Серия данных
------------------------------------------------
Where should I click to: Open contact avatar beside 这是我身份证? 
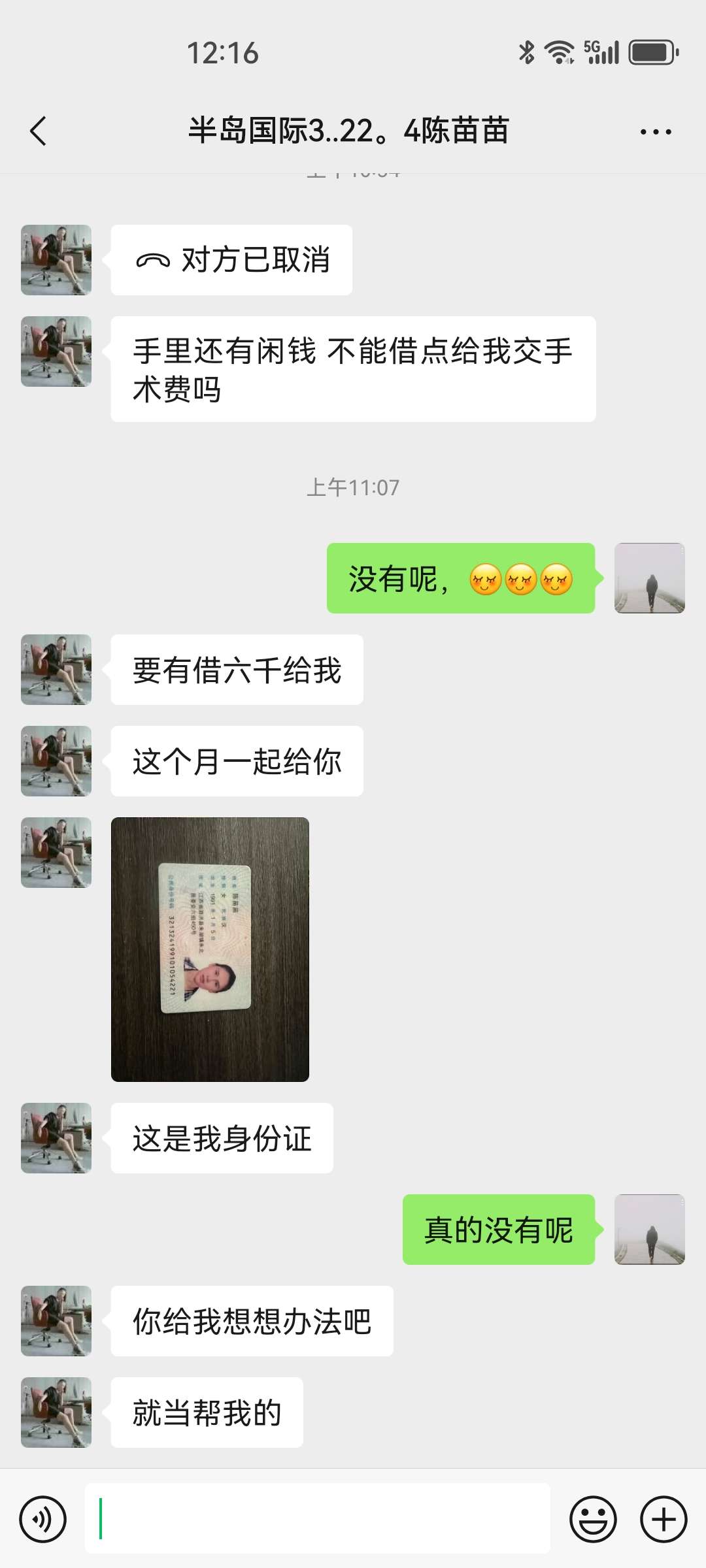56,1138
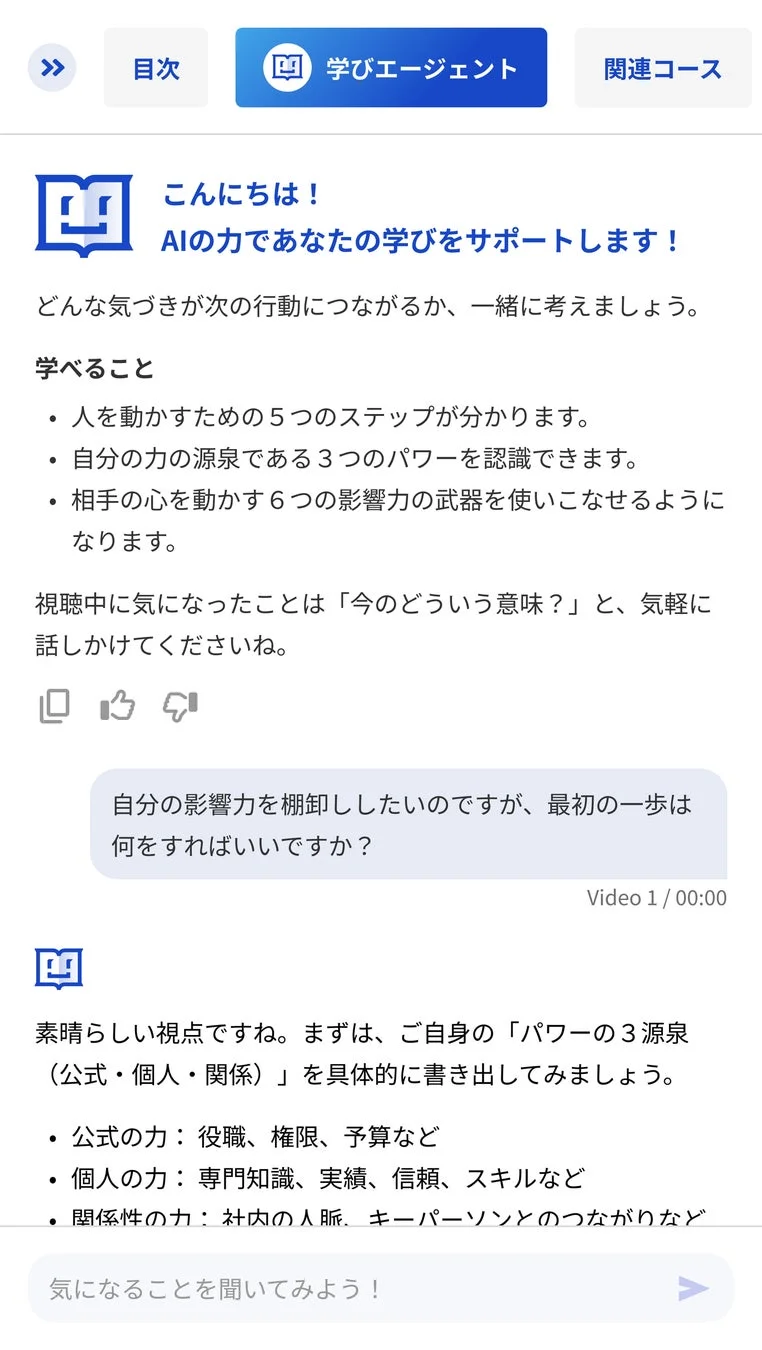Screen dimensions: 762x1350
Task: Switch to the 学びエージェント tab
Action: point(390,67)
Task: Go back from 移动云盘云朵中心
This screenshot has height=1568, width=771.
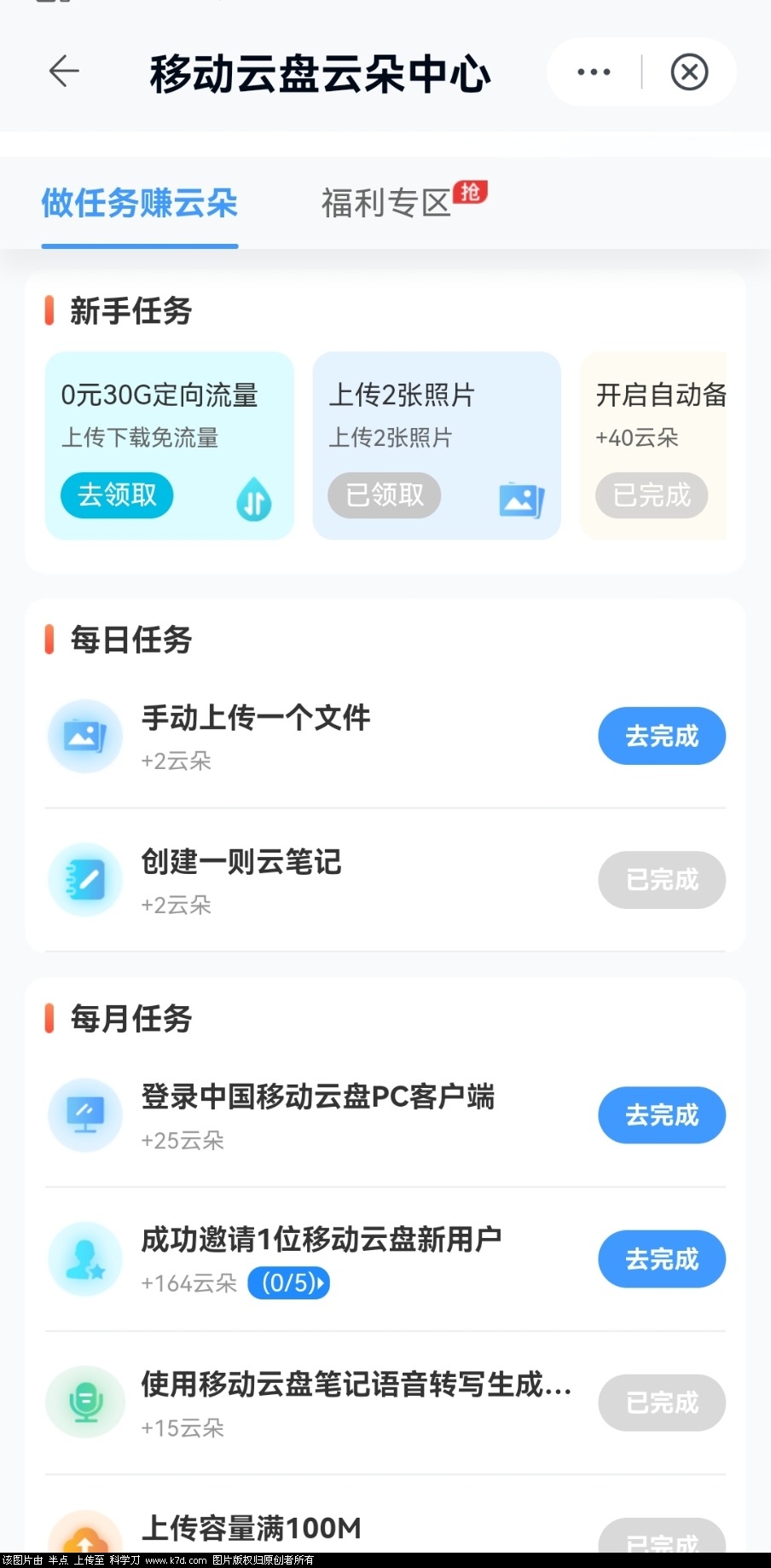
------------------------------------------------
Что требуется: Представьте данные на отрезке от строки, содержащей «Task: Go back from 移动云盘云朵中心», до конца данных включительно в виде таблицы Markdown со столбцами «№» (порядковый номер) и «Строка», пропустив пустые строки. Изображения в таблицу не включайте.

Ответ на задание:
| № | Строка |
|---|---|
| 1 | Task: Go back from 移动云盘云朵中心 |
| 2 | This screenshot has height=1568, width=771. |